Yesterday was interesting. I told Darren about the events that took place and now, as it stands, he is part of this community. Of course this struck some fear into me. I've said some nice things, but I've said some mean things, too. I don't want him reading some of the things I said, as I'm sure a lot of you wouldn't want your spouse reading some of the things you've said. He started to scroll down and I said, "Uhh, Darren? Can I tell you something?"
"Yes." he said.
"I said some...things..."
I was getting really nervous. I didn't want him to get upset with me. I mentioned how I called him a dick. No, I didn't tell this community he was a dick, but it was a thought I had in my mind at the moment. I didn't want to continue with the conversation because I was at a loss for words. "Can we go now?" I asked. We were going to a little restaurant here in town, and I figured maybe then I could explain some things to him.
"You know how you tell Zach everything?" I asked.
"Yes," he said, "but I wouldn't call you a bi..."

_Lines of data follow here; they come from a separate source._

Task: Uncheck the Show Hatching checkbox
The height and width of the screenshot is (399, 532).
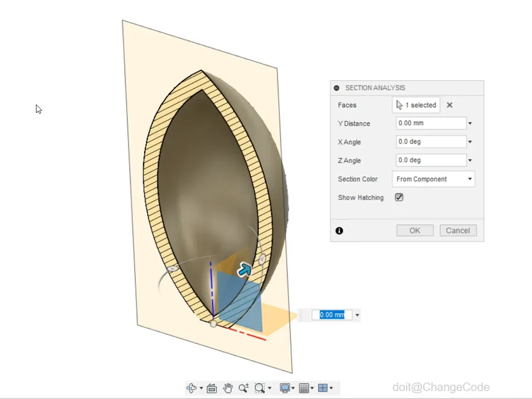Action: pyautogui.click(x=399, y=197)
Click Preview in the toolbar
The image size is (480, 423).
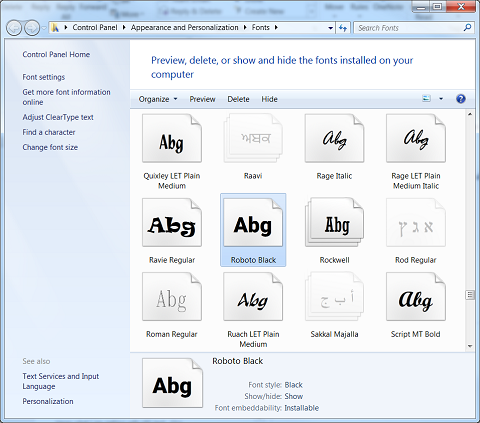(202, 99)
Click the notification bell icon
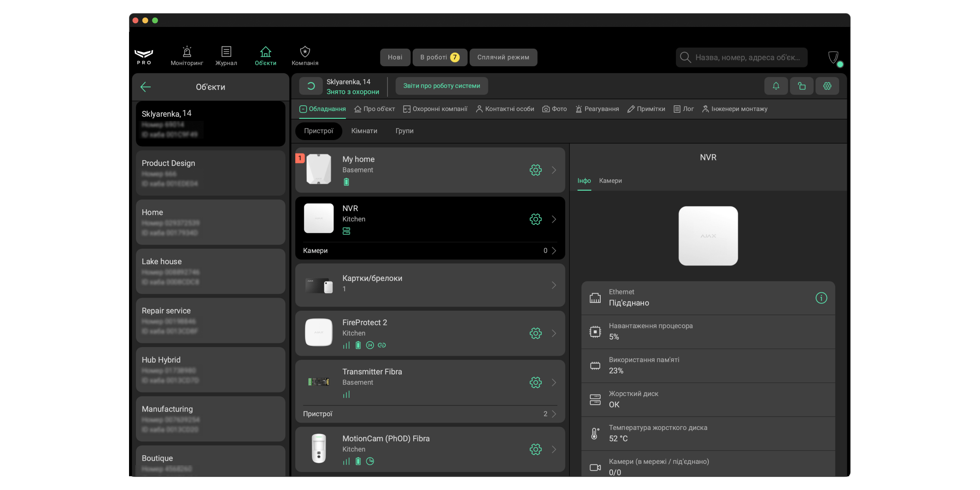Screen dimensions: 980x490 click(776, 86)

"No, not about me." I said.
He then went on to say he hasn't shared his feelings with Zach in a long time, and he would never call me a bitch or anything. So right there he's assuming I've been calling him an asshole, and a dick. I told Darren it is never my intention to make him look bad. I tried to explain, to the best of my ability, that when I post to this community some of you women shed some light on the situation and remind me to look at the positive things. And by being here I realize I am not alone in my feelings, which has been extremely comforting. I told him I wasn't going to talk to his mother about these things. I felt, and still feel, like I got nowhere. I know he's hurting, and it's because of me. He says he didn't go searching for my posts in here, but part of me feels like he read something I didn't want him to. I have times that I vent, and then I cool down.
Tell me, honestly, do you think I've made my husband look like a horrible man? I don't think I have. We're still fairly new at this, especially since we're new parents. He makes mistakes, and so do I. I love PRAISING him more than anything. And when I look at the quote above I think, If he has read anything, I hope he has forgiven me.

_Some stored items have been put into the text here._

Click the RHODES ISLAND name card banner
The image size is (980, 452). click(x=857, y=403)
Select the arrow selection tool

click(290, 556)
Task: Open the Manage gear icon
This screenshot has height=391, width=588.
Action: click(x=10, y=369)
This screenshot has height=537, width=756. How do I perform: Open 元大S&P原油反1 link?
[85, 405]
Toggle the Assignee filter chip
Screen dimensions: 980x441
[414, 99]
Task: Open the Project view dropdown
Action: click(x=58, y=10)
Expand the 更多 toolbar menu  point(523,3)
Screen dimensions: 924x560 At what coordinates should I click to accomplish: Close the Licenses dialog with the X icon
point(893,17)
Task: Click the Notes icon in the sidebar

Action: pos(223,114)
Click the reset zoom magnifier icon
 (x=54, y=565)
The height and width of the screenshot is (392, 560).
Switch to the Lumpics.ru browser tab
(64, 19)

We talked about a few more things. One big issue being communication. I told him about how I vented about the silly fish stick situation, and how I didn't understand how he didn't know what I wanted help with. And I guess I should have mentioned, YES! We have potholders, but they aren't so thick, so heat travels fast. I've always been afraid of getting burned, so I get scared with ovens and stoves. Finally Darren admitted, "I saw that the oven door was open, but when I asked you what you needed help with you didn't tell me. Sometimes guys want the women to learn things on their own. You have to be quick." When he says quick he's talking about being quick removing things from the oven. He wants me to get over this fear, which is completely understandable. He also said, "Husbands' are 'stupid' because the wives do not communicate. They expect us to know, but we don't." And I've known this for a long time. However, it's easy to get wrapped up in the idea that, "If it's clear to me, it should be clear to him!" But...it's just not. They need to be told, sometimes step by step. That can be hard to swallow, and it can be really annoying, too. I know I could be communicating better, but sometimes I wish he just KNEW. This is something I (and a lot of us here) need to work on. The men don't know, so speak up. And when you do, it better be every single thought, because if it's not every single thought something will get lost in translation, you know what I mean?

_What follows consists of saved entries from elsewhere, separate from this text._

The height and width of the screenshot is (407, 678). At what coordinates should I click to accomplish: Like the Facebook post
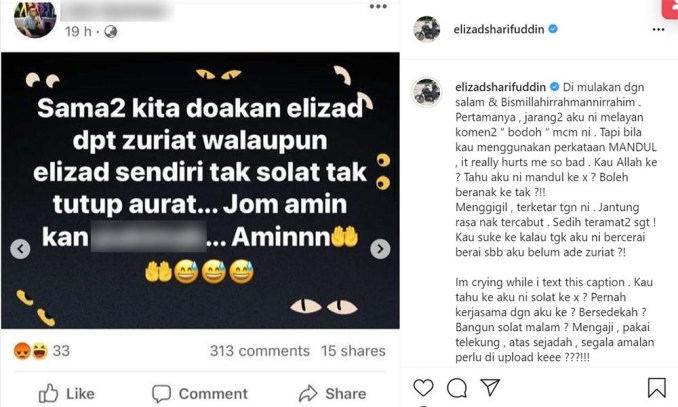pos(67,393)
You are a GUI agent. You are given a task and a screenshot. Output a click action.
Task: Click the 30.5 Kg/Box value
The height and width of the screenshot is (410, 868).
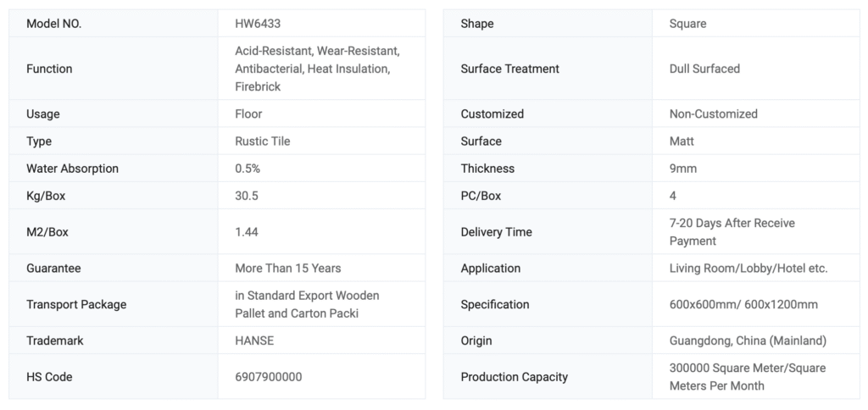point(247,196)
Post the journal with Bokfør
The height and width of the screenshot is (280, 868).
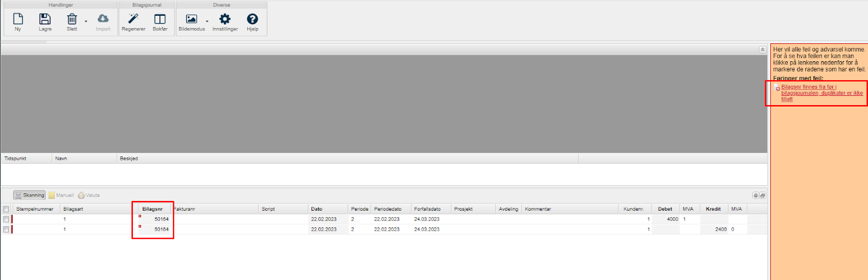point(160,21)
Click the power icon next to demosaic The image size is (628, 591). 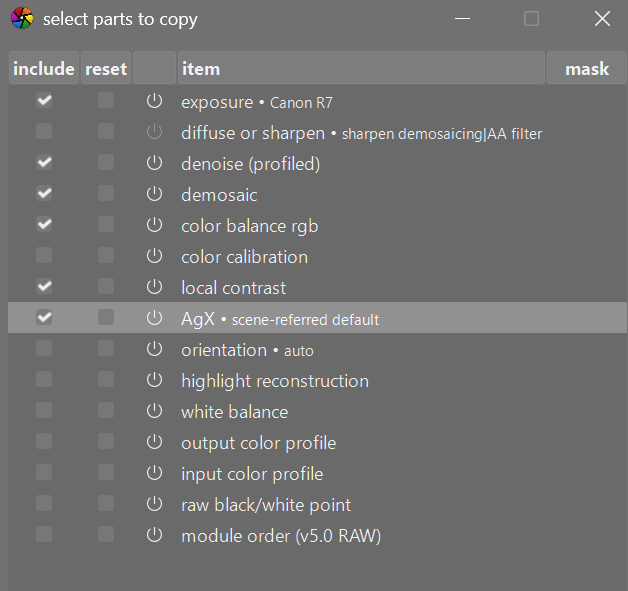click(x=154, y=194)
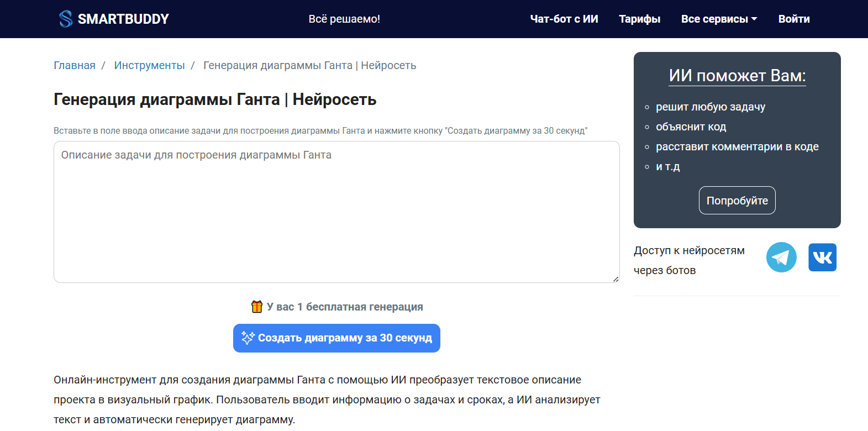Open the Инструменты breadcrumb link
Image resolution: width=868 pixels, height=431 pixels.
tap(149, 65)
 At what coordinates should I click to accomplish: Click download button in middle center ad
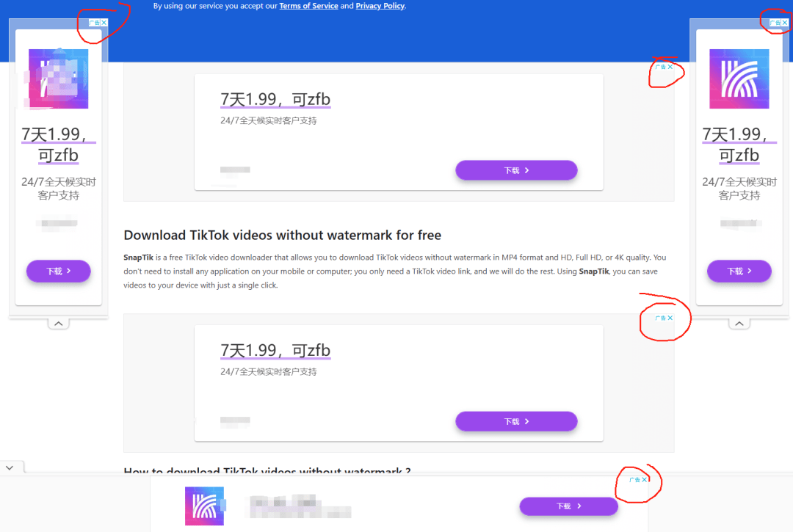click(x=516, y=421)
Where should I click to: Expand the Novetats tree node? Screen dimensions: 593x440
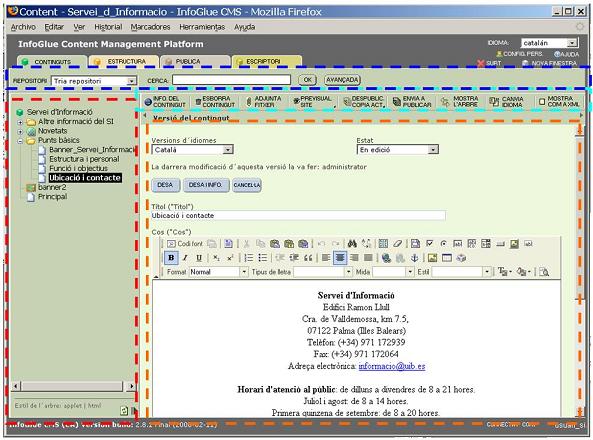(x=20, y=132)
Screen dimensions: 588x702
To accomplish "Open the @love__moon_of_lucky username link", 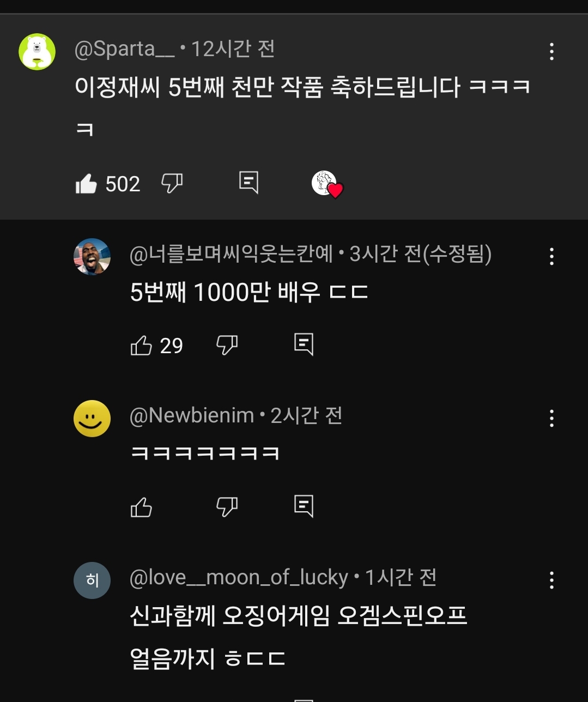I will point(239,577).
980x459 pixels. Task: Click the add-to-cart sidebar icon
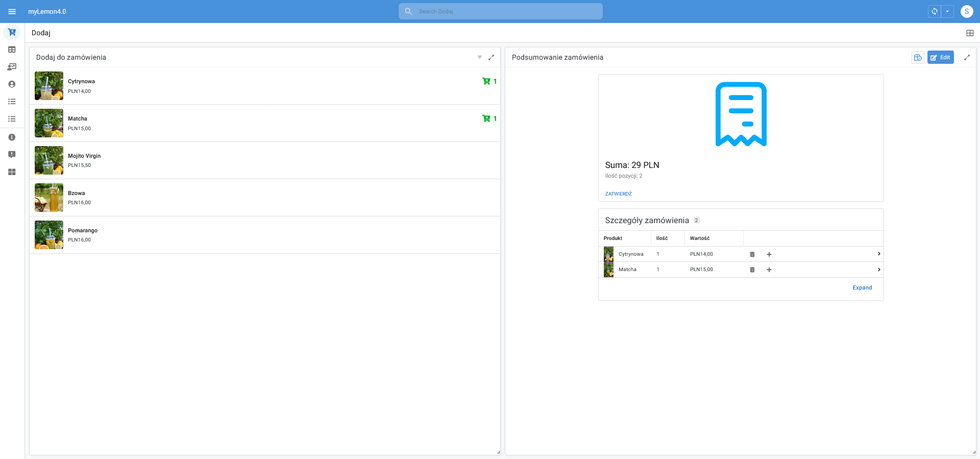pyautogui.click(x=12, y=32)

I've been blessed with this man, my husband. I get help around the house, and I had it even before Landon came along. I sometimes feel guilty because he gets a lot more done than I do, even when he comes home from a long day. I haven't been doing my part well. I could be doing a lot better. I have a job, and that is to be his wife, and to be Landon's mother. This computer has been a source of problems in our relationship. My first priority should be to get something done around here, and THEN have my computer time. Actually, our first priority is our relationship with God, which we also discussed. It's God, then each other. That's a whole different story right there in itself, but I know some of you here understand.
When Darren came to bed last night I actually prayed for him out loud...for the first time. We want to get into this, we NEED to. Read His word together, pray together, and pray for our son together. It shouldn't be a big deal, but we've been in a struggle with this. It's finally starting to come together. Please God--he made us one. So many things have been taken for granted here. It needs to stop. We've both been a bit lazy and out of touch. Now it's time to redirect our lives and do what we know we should be doing. Forgive each other, yes. It's something we'll always be doing...unless we give up. And that's not an option.